Examples of iMBS-MS/MS chronograms of (A) DA-spiked mussel extract and (B) KA-spiked mussel extract. For conditions, see text.

Table 1

Results from iMBS-MS/MS Analysis and LFIA Screening of KA-Spiked Mussel Sample and DA-Incurred Mussel Samplesa

	iMBS-MS/MS
	DA		KA
sample	ion ratio	calculated concentration (mg/kg)	ion ratio	calculated concentration (mg/kg)	LFIA screening result (T/C)	DA concentration based on the reference LC-MS/MS method (mg/kg)
KA spiked mussel extract			0.21	27.5b	0.21
incurred mussel #1	0.37	23.5			0.23	20.0
incurred mussel #2	0.36	31.5			0.17	39.0
incurred mussel #3	0.39	35.6			0.09	46.6

The screening result is corrected versus the blank and then the intensity of the test line is divided by the control line (Supporting Information); for the exact conditions, see text.

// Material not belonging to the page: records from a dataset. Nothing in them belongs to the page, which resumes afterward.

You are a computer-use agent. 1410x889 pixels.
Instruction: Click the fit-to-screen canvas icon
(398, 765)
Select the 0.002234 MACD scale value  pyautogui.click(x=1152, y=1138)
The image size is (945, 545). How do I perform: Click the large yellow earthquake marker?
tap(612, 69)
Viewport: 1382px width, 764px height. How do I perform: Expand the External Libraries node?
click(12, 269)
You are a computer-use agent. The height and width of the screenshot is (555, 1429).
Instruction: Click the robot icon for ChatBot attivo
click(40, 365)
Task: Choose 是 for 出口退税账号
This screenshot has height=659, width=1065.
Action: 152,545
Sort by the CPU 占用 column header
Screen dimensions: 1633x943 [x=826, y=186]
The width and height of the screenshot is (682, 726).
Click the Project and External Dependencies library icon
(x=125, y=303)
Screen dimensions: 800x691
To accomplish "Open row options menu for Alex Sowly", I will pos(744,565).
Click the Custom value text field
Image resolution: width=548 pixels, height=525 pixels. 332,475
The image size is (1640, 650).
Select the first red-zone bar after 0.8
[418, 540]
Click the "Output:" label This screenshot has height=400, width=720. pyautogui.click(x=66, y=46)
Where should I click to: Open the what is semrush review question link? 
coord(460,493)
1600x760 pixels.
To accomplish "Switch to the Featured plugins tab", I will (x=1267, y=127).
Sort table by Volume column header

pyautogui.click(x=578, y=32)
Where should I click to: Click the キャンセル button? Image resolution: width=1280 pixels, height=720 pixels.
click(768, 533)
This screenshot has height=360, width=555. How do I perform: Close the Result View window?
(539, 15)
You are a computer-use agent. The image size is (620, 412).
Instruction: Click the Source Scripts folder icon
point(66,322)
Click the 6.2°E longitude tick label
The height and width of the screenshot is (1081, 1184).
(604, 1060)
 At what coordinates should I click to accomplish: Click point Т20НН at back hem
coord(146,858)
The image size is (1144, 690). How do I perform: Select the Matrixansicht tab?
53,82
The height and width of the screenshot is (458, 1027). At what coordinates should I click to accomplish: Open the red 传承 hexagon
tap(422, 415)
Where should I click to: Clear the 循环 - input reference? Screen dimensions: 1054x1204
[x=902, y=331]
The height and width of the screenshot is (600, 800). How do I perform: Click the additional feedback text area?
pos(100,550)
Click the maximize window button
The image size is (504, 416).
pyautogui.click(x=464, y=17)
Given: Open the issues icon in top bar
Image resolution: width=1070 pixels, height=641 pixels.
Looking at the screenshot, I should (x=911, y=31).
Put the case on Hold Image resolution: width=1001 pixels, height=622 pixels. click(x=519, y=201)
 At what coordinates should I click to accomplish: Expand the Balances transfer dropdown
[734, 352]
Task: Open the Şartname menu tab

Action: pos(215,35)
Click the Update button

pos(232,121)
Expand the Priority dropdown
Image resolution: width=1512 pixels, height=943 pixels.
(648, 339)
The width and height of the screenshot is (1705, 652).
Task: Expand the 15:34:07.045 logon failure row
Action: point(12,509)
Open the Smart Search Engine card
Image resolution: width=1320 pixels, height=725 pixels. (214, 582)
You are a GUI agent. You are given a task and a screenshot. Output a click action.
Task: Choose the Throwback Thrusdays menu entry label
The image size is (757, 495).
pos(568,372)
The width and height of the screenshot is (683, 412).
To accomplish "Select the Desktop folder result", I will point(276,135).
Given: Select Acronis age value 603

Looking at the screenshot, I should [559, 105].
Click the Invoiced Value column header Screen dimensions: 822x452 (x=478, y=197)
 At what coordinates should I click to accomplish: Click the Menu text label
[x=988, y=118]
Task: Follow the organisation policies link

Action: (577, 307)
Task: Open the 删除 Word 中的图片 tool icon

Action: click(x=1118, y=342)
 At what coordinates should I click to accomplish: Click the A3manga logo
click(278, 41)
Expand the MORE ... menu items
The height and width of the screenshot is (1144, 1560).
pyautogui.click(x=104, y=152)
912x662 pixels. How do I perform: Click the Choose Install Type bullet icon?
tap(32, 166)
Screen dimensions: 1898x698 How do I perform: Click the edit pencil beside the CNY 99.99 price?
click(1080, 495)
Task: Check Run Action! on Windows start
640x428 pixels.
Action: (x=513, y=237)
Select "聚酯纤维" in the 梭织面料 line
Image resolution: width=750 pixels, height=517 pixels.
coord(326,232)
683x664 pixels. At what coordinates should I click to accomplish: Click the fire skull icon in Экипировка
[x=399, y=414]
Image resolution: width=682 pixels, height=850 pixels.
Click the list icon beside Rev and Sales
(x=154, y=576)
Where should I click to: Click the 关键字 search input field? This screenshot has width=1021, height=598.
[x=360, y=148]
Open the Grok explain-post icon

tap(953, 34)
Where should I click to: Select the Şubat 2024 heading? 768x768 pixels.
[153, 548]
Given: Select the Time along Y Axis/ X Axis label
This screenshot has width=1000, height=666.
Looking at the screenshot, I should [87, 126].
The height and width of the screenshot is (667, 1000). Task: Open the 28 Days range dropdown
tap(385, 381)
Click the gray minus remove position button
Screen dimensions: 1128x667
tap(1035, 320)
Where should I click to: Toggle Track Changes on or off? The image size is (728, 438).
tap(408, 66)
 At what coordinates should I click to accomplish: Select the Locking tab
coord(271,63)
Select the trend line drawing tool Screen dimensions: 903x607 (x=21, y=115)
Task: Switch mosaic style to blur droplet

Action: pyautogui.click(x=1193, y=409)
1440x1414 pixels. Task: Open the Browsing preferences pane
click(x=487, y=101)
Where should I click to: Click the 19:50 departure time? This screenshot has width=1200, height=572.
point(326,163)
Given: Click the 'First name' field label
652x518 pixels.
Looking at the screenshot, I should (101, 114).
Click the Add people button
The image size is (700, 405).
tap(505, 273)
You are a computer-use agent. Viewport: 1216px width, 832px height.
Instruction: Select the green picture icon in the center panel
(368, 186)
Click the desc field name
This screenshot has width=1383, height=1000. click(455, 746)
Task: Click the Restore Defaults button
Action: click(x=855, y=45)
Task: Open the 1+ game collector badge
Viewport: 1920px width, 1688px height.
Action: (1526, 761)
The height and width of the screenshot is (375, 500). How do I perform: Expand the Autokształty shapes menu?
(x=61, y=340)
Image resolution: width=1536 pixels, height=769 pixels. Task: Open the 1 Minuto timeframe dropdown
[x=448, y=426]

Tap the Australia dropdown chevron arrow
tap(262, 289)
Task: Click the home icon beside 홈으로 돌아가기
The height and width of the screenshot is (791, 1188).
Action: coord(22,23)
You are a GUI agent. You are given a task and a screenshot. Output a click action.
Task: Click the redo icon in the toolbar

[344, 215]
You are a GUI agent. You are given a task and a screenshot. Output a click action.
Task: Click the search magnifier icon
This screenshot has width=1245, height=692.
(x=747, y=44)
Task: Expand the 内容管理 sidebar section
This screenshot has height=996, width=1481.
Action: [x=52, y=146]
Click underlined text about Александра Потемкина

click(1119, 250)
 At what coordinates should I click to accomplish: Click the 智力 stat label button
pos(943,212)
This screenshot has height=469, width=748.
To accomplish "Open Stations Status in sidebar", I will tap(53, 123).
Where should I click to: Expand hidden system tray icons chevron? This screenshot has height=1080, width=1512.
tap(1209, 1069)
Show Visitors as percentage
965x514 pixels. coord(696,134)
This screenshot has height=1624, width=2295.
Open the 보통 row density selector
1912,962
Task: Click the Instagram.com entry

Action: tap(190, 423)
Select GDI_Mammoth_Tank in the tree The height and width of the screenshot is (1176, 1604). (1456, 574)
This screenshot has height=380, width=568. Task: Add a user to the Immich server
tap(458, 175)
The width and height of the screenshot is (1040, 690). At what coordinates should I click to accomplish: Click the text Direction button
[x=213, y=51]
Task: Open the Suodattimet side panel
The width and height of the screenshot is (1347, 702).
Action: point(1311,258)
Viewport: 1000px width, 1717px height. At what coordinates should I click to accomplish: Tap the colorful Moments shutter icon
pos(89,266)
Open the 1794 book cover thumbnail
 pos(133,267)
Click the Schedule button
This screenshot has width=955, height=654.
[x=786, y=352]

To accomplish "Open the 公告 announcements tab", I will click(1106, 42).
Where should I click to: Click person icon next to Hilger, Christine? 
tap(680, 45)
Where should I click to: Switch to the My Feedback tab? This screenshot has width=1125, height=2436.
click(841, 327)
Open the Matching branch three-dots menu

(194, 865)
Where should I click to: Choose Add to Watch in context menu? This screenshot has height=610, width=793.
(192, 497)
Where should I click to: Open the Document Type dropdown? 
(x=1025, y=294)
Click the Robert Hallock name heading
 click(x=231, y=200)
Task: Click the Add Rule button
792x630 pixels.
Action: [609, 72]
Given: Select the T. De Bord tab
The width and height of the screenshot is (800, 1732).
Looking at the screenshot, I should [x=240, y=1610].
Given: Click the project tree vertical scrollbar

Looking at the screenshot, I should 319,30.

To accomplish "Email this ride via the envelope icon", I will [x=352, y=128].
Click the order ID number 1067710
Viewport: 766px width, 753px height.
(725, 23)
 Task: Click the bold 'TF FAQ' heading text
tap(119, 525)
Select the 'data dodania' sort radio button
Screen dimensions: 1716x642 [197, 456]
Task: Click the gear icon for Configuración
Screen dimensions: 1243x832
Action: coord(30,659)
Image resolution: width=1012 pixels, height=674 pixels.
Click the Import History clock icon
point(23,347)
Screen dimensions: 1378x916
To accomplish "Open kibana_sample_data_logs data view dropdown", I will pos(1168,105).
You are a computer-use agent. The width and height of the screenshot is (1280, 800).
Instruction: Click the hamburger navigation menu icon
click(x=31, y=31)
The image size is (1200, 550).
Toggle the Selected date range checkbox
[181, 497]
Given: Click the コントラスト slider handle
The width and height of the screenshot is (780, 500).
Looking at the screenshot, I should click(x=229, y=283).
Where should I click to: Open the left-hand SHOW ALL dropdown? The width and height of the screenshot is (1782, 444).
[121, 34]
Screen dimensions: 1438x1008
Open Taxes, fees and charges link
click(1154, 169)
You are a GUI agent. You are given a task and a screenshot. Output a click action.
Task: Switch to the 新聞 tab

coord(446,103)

The calculations of the KA concentration was done with the DA’s calibration curve, under the estimation that the area intensity of the DA’s transition m/z 312.1 > 266.1 is approximately 5 times more intense than that of the KA’s m/z 214.1 > 168.1.

Finally, following the workflow described in Figure , three DA-incurred mussel samples originating from the Netherlands were analyzed both by the screening LFIAs and the newly developed iMBS-MS/MS method. The results were similar to those of the accredited LC-MS/MS and LC-UV methods for DA. The LFIAs, showed positive results and high contamination levels beyond 1 × TL according to semi-quantitative smartphone analysis. Also, the iMBS-MS/MS results were in accordance with previous results from the independent reference method. For incurred mussel samples #1 and #2, the estimated concentration was close to the analysis result of the reference method. For the incurred mussel #3, probably because of saturation of the immobilized mAbs on the paramagnetic microspheres, the estimated concentration according to iMBS-MS/MS was somewhat lower but in accordance with the limited dynamic range of an immuno-capturing method. In all cases, however, the iMBS-MS/MS results correctly characterized the analyzed samples as non-compliant and containing DA, confirmed by the respective ion ratio for DA (m/z 248.1/266.1) within the 0.34 ± 40% tolerance limit set by the legislation,[15] and not containing the harmless KA (Table ).

Conclusions

Ambient and direct ionization mass spectrometric techniques are rapid tools for detecting numerous substances, as many applications demonstrate. However, their inherent lack of chromatographic separation leads to their exclusion as confirmatory methods in EU food-safety schemes, as they do not meet the standards laid down in legislation. In this work, we have demonstrated the development of an iMBS-MS/MS confirmatory analysis method and its validation according to the very recently revised EU legislation. Moreover, we showed that iMBS-MS/MS rapidly identifies false-positive LFIA screening results caused by harmless unregulated structure analogs. The iMBS exploits the use of mAbs for selective isolation of the analyte of interest, adding substantially to the overall specificity of the rapid direct MS/MS approach, thereby competing with time-consuming regulatory LC-MS/MS methods. An additional IP should be granted in future revisions of the legislation, because of the “immuno-chromatography” nature of the iMBS-MS/MS approach. The developed method is generic, reproducible, and quantitative without employing an I.S. and could be applied to any MS-amenable analyte, provided that a pair of antigen/antibody is available. Moreover, different sets of immuno-enriched paramagnetic microspheres with antibodies aiming at different analytes could lead to multiplex iMBS-MS/MS confirmatory analysis opportunities, complementary to multiplex planar array immuno assays used for parallel screening of routine samples.